# Simple linear regression

## Import the relevant libraries

In [1]:
import numpy as np
import pandas as pd
import matplotlib.pyplot as plt
import seaborn as sns
sns.set()

#import regression (machine learning) module
from sklearn.linear_model import LinearRegression

## Load the data

In [2]:
#load
data = pd.read_csv('1.01. Simple linear regression.csv')

data.head()

Unnamed: 0,SAT,GPA
0,1714,2.4
1,1664,2.52
2,1760,2.54
3,1685,2.74
4,1693,2.83


## Create the regression

**the machine learning algorithm will find the optimal coefficients of a linear regression model, that when given an SAT score, best predict the GPA of a student.**

### Declare the dependent and independent variables

In [3]:
#independent variable: 'SAT'
x = data['SAT']

#dependent variable: 'GPA'
y = data['GPA']

In [4]:
#useful to check the shapes of the features
x.shape

(84,)

In [5]:
y.shape

(84,)

**inputs and targets are both vectors of length 84**

Sklearn **prefers 2D arrays for its INPUTS, not 1D arrays.** 

# A MATRIX IS A 2D OBJECT, ALSO KNOW AS A 2D ARRAY!**

In [6]:
# In order to feed x to sklearn, it should be a 2D array (a matrix)
# Therefore, we must reshape it 
# Note that this will not be needed when we've got more than 1 feature (as the inputs will be a 2D array by default)

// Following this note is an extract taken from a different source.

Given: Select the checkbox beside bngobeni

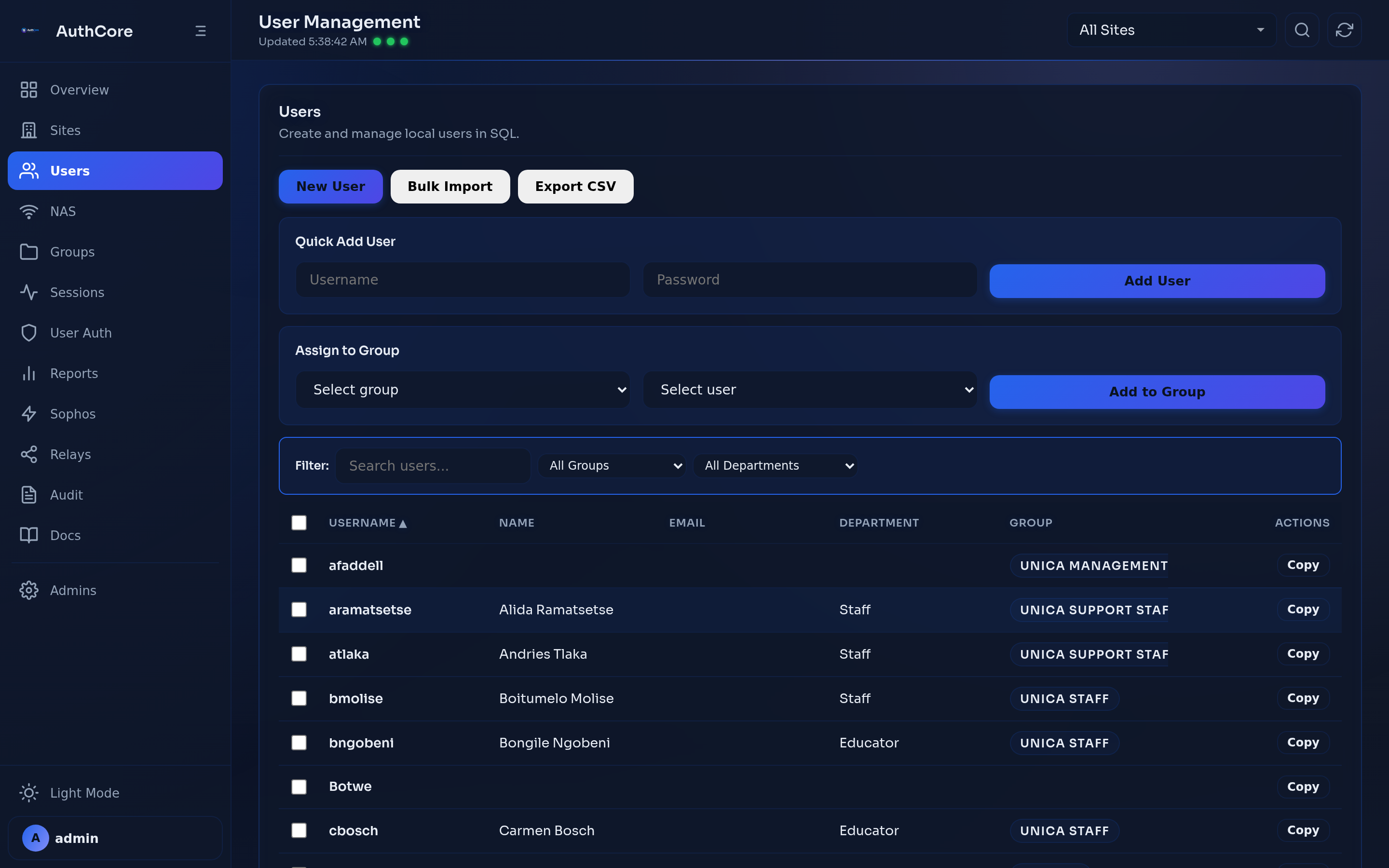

# x_matrix = x.values.reshape(84,1)
#NOTE: we are not changing anything, but the dimenstionality
#its (-1,1) NOT (84,1) because the program works better this way. 
x_matrix = x.values.reshape(-1,1) 

# Check the shape just in case
x_matrix.shape

(84, 1)

**NOTE:** regarding reshaping the feature into a 2D object is because it was 1D. This is only an issue we had to do for a **SIMPLE LINEAR REGRESSION**

**Sklearn takes full advantage of the object-oriented capabilities of Python and works a lot with very well written classes. More often than not, we would need to create an object or an instance of the given class**

So in this case, we're letting **reg be equal to LinearRegression()**. After executing that line, reg will be an instance of the linear regression class. Afterwards, all you need to do is fit the regression. 

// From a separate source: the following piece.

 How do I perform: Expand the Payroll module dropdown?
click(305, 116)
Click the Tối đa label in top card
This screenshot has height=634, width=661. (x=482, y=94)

The fit order is **very important**, must be (inputs,target)

### Regression itself
Full documentation: https://scikit-learn.org/stable/modules/generated/sklearn.linear_model.LinearRegression.html

In [7]:
# We start by creating a linear regression object
reg = LinearRegression()

In [8]:
# The whole learning process boils down to fitting the regression
# Note that the first argument is the independent variable, while the second - the dependent (unlike with StatsModels)
reg.fit(x_matrix,y)

LinearRegression()

Don't know why, but the **reg.fit(x_matrix,y)** on udemy produces **LinearRegression(copy_X=True, fit_intercept=True, n_jobs=1, normalize=False)**, which is different from what i get.

**copy_X = True** --> when its set to true it copies the inputs before fitting them. This is a safety net against normalization and other transformations that can be done by SK Learn while creating an algorithm. If you remember in our stats models lectures we would create copies of data frames every now and then. SK learn takes to care of that automatically.

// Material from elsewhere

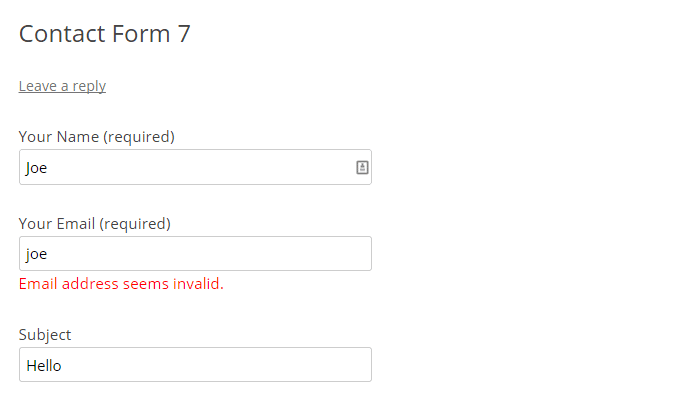
Task: Click the "Your Name (required)" label
Action: 96,137
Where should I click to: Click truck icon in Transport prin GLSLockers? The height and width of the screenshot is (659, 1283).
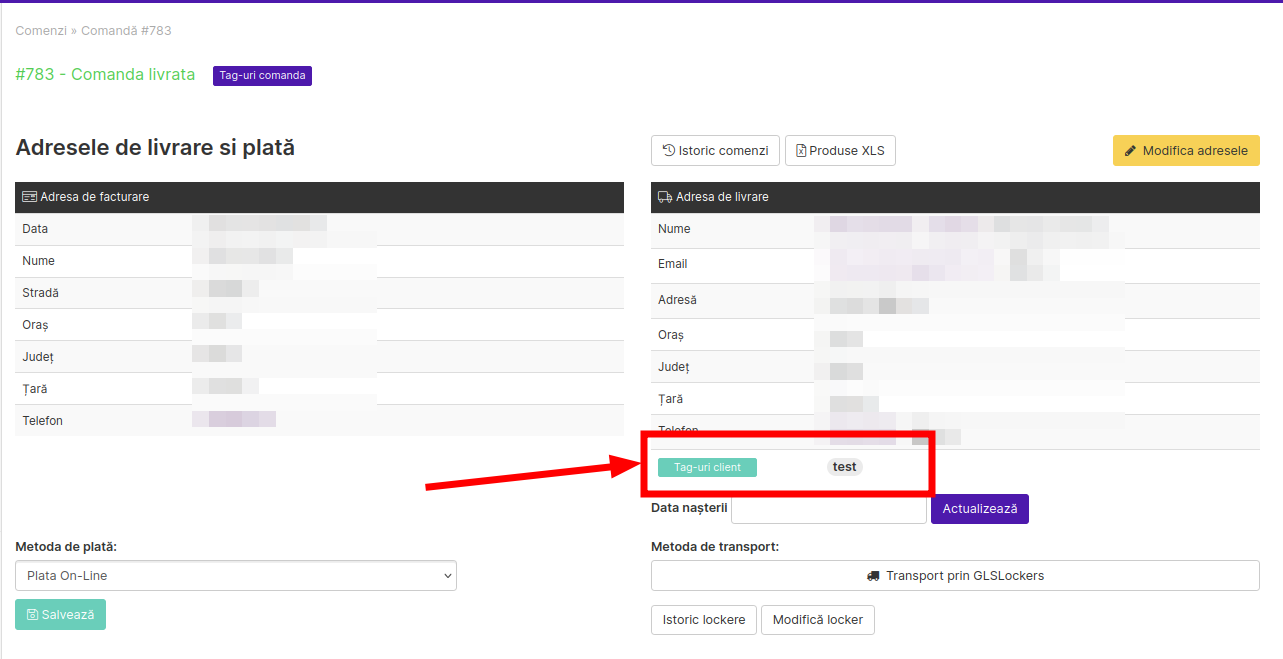tap(873, 576)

**fit_intercept=True** --> in stats models, we had to manually add a constant. The fit intercept parameter takes care precisely of that. If you don't want an intercept you can just set it to false.

**n_jobs=1** --> is a parameter used when we want to parallelize routines. By default, only one CPU is used. For this simple example we won't see a difference no matter the number  of jobs we set. However, if you work on problems with lots and lots of data and have more than one CPU available, you can take advantage of this parameter by setting it to 2, 3, 5, and so on.

In [12]:
reg.predict([[1750]])

array([3.17249439])